After finally getting some time off from studying for tests (went pretty well xD) I managed to finish my GPU accelerated particle test. It’s the same test as the one I got Ra4king to test. That test was basically optimized as far as possible for CPUs. Multithreading, mapped objects, object pooling and other optimizations I’ve added have made it pretty much as fast as possible. It doesn’t scale very well on multiple cards though, due to the single-threaded copying of the particle data to the OpenGL mapped buffers. It’s not very expensive, but the more CPU’s you throw at the buffer updating, the lower scaling you get. See Amdahl’s law.
Ra4king’s testing showed a 200-250% scaling and 2.7-2.8 million particles at 60 FPS on a hyperthreaded quad core CPU
My own hyperthreaded dual core gave me about 160% scaling and ~1 million particles at 60 FPS.
—BORING TECHNICAL EXPLANATION STARTS HERE—
Simply put: I need to avoid the copying the data to the GPU each frame. The solution is to keep everything on the GPU and update it there. My implementation keeps 3 textures for this: A RGBA 32-bit float texture for xy position and xy velocity, a RGB 8-bit color texture for particle color, and a RG 16-bit life texture which stores the particle’s life time and current remaining life. Particle alpha = current life / life. The 2D textures are made big enough to fit the target number of particles. The theoretical maximum number of particles for a single set of textures is 8196 * 8196 16384x16384, more than 64 268 million particles, but performance obviously becomes the limit long before that.
I add particles by adding all the new particles for a frame into a ByteBuffer and drawing each particle as a point to all the textures using MRT. I simply add particles in a row for row, column for column, continuing where I left off the last frame. I simply assume that when I have written all particles to the whole texture and have to start at the beginning again, that particle has already died. I basically overwrite the oldest, hopefully dead particle each time. This avoids the need to have to find an empty place in the buffer each draw.
The next step is updating the particles. They are updated through a simple shader which is applied to all the pixels (= particles) in the textures. I obviously only do this to particles which life is over 0. It updates the velocity with gravity, approximated air resistance and screen edge collision bouncing, and then position based on velocity. I also reduce the current life by 1. I actually have two position/velocity and life textures, so that I can ping-pong the updating between them each frame.
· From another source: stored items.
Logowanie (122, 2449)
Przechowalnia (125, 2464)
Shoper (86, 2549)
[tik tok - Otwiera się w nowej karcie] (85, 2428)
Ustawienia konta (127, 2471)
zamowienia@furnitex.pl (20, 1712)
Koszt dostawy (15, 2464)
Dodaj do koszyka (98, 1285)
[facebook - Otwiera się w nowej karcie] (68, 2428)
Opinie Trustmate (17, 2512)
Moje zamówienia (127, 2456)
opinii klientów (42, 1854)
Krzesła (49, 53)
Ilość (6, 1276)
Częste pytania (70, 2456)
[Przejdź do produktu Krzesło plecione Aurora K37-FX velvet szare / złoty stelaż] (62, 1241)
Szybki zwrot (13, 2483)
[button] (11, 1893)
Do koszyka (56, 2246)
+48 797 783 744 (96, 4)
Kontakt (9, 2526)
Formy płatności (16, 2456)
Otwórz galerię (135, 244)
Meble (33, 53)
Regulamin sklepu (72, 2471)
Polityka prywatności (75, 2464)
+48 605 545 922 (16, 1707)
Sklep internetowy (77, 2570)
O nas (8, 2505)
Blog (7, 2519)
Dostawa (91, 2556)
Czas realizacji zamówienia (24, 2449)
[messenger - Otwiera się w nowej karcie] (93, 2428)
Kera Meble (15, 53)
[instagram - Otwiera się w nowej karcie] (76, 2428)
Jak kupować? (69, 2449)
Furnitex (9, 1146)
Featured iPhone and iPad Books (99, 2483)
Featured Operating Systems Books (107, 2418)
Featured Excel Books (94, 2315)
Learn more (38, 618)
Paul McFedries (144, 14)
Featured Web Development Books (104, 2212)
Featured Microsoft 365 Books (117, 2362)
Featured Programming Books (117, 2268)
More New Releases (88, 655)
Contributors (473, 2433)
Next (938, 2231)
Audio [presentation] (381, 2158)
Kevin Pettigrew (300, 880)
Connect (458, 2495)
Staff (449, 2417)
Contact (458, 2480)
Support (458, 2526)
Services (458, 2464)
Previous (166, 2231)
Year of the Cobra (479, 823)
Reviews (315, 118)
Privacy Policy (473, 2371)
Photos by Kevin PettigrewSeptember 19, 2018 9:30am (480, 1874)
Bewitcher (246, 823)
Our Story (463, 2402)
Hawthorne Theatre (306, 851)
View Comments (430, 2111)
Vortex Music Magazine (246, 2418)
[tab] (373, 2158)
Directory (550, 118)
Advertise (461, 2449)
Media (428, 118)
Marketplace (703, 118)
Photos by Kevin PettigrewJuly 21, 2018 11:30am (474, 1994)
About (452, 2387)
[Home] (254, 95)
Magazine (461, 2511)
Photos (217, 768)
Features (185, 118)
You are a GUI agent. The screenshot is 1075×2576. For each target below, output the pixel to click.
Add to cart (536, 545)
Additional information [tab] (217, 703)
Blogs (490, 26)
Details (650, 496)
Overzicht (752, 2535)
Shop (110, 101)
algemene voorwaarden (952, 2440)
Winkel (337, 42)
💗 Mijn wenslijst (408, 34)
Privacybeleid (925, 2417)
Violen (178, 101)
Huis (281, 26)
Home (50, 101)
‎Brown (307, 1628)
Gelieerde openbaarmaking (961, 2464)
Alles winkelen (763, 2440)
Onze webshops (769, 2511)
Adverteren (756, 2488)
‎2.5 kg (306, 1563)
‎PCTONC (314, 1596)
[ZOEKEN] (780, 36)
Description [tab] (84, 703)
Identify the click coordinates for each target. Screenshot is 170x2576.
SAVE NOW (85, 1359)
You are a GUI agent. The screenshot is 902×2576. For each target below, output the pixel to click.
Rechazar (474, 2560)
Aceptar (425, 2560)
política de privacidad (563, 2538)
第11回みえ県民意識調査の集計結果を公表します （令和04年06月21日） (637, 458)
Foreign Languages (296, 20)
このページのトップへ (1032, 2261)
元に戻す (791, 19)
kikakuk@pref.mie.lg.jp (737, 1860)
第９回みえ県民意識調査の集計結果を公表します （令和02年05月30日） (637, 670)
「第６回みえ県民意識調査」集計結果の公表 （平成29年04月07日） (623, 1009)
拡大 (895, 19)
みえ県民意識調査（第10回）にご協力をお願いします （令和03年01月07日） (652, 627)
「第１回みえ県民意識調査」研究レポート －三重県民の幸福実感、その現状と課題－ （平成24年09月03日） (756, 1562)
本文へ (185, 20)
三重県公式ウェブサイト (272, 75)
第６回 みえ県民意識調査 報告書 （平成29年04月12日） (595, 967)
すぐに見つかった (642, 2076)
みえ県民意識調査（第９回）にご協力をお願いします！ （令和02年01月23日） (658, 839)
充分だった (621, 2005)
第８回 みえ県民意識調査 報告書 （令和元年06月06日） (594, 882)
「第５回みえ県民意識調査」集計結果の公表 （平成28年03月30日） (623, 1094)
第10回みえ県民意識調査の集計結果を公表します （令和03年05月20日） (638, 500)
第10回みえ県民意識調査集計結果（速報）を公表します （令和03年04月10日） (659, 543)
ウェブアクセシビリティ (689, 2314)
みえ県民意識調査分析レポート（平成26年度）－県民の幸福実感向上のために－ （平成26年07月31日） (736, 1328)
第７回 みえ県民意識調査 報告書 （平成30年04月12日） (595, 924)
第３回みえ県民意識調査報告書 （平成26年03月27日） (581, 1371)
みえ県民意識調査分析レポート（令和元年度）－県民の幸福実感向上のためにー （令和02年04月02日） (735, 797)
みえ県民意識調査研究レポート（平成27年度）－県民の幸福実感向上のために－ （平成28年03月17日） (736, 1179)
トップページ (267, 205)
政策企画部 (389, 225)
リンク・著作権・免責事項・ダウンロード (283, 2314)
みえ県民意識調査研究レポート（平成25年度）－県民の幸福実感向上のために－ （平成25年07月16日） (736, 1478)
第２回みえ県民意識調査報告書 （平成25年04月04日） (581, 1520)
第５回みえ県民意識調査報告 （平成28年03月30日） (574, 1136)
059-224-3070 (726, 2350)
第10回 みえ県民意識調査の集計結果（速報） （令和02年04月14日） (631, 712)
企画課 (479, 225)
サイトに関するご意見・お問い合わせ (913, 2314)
Finally I draw them. I do this using a single glDrawArraysInstanced() call. I have a buffer with integers running from 0 to the particle texture height. I then draw (particle texture width) instances of this data. The final texture coordinate in the shader becomes this:
texPos = ivec2(gl_InstanceID, y); //y is the value from the buffer
In other words: I draw a point for each particle. This texture coordinate is passed to the geometry shader, which first samples the life texture and checks if it is alive. If it isn’t, it returns and no more textures are sampled and nothing is drawn. If it is, it samples the position/velocity texture for the position, the color texture for the color and calculates the alpha the life time. The fragment shader just writes the particle color.
This is obviously pretty slow even if I don’t have any alive particles, so it’s important to keep the texture size as low as possible. Simply updating and rendering the empty 1000x1000 particle textures takes about 5 ms.
—BORING TECHNICAL EXPLANATION ENDS HERE—
My performance? 3 million particles at 60 56 FPS. Yup. A three followed by six zeroes. The catch? I had to disable GL_POINT_SMOOTH. For my CPU based test, all antialiasing was free due to the fact that it was so very CPU limited that any GPU eye candy was free. I don’t think that’s really the problem here though. I seem to be fragment limited. Yeah, what the hell? Enabling GL_POINT_SMOOTH makes the points cover 4 pixels instead of just 1 pixel, plus the extra coverage computations. With antialiasing, I get about 2.4 2.1 million particles at 60 FPS. I think I’ve basically reached the limit of what my graphics card can possibly ever accomplish. I could optimize my draw calls and my texture layout, but I seriously doubt I can crank any more performance out of this. I might be able to improve the constant FPS cost of simply updating and drawing all the dead/uncreated particles a lot by developing a better draw algorithm, but the performance wouldn’t be better when you actually have that many particles.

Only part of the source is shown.